Thank you. It's great to be here, Chad.
For our audience to get to know you, before we get into AI, I like to personalize the show a little bit and go back to howdid you become who you are? What was your thing when you were a kid? Did you play sports? Where do you live? Share a little bit about your background?
I was basically born in Chicago. I'm 1 of 4kids. I was always the scrappy kid that I felt like I had to fight for a seat. I started kindergarten at age four because my parents were like, “She was getting into trouble at home. We need to keep her occupied and send her to school to go learn something.” I was always trying to keep up with my older brother and older sister. We moved when I was eight to Oregon and finished growing up in Oregon. The nice thing there was tapped into a great school system and I found lots of challenges there. I attended the University of Oregon and then got my first job at Intel. I essentially worked at Intel for 26years, 18 of which were in Finance. That was my primary degree.

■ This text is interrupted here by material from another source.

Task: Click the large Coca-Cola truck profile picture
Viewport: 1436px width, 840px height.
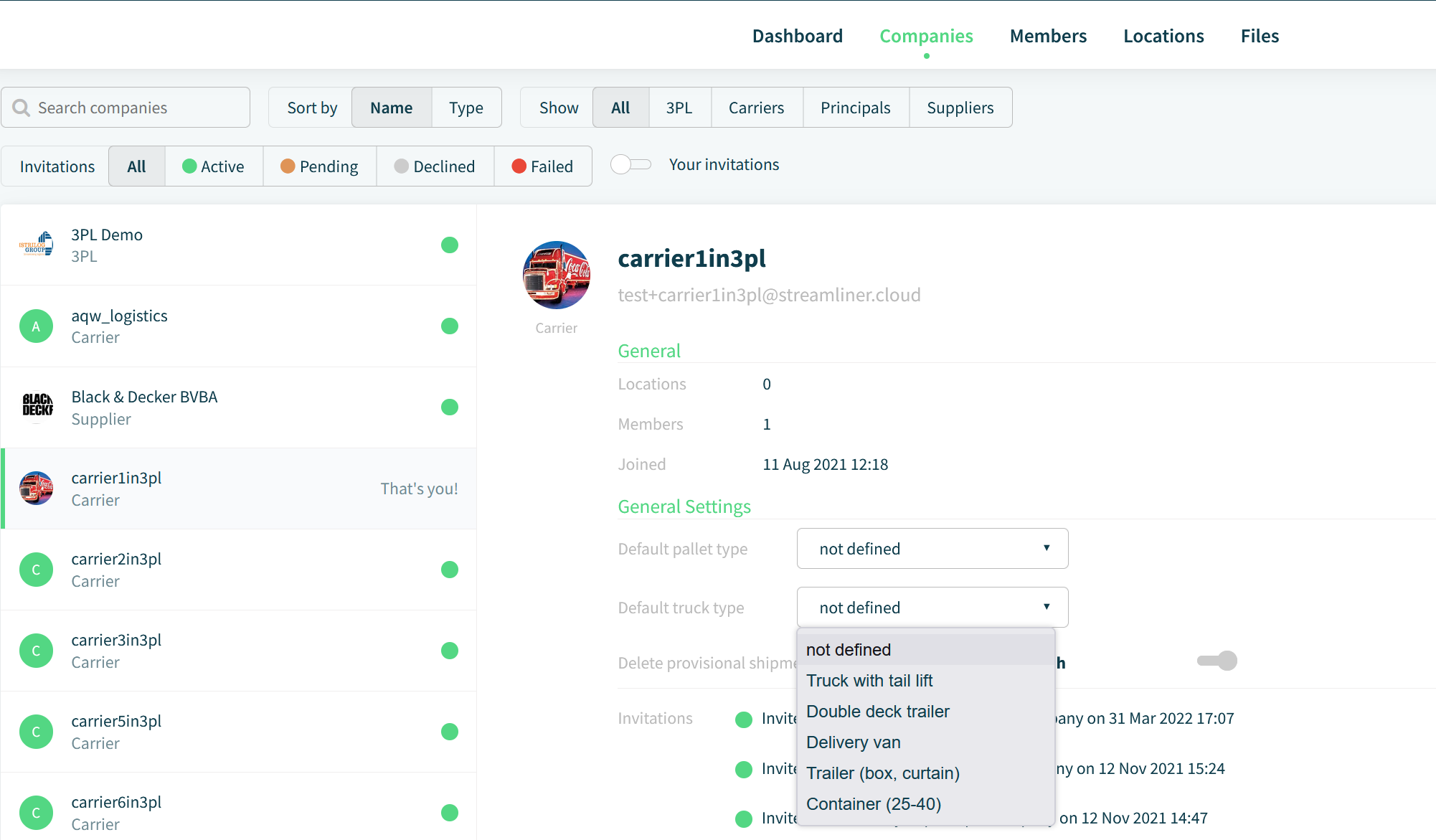Action: tap(557, 275)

My secondary degree was in Marketing. I’ve always got the question of, “You don't seem like a typical finance person. ”They always say, “You are the CFO for this business? I thought you were the chief marketing person.” I'm like, “No, I can do both.” I did move over side ways to be the General Manager of a business unit in our Internet of Things Business at Intel. I enjoyed that role, globally managing a team around the world that provided technical solutions into retail, healthcare casino, gaming and defense. It’s a very broad spectrum but they are taking the standard Intel chips and putting them into very interesting, unique, different use cases.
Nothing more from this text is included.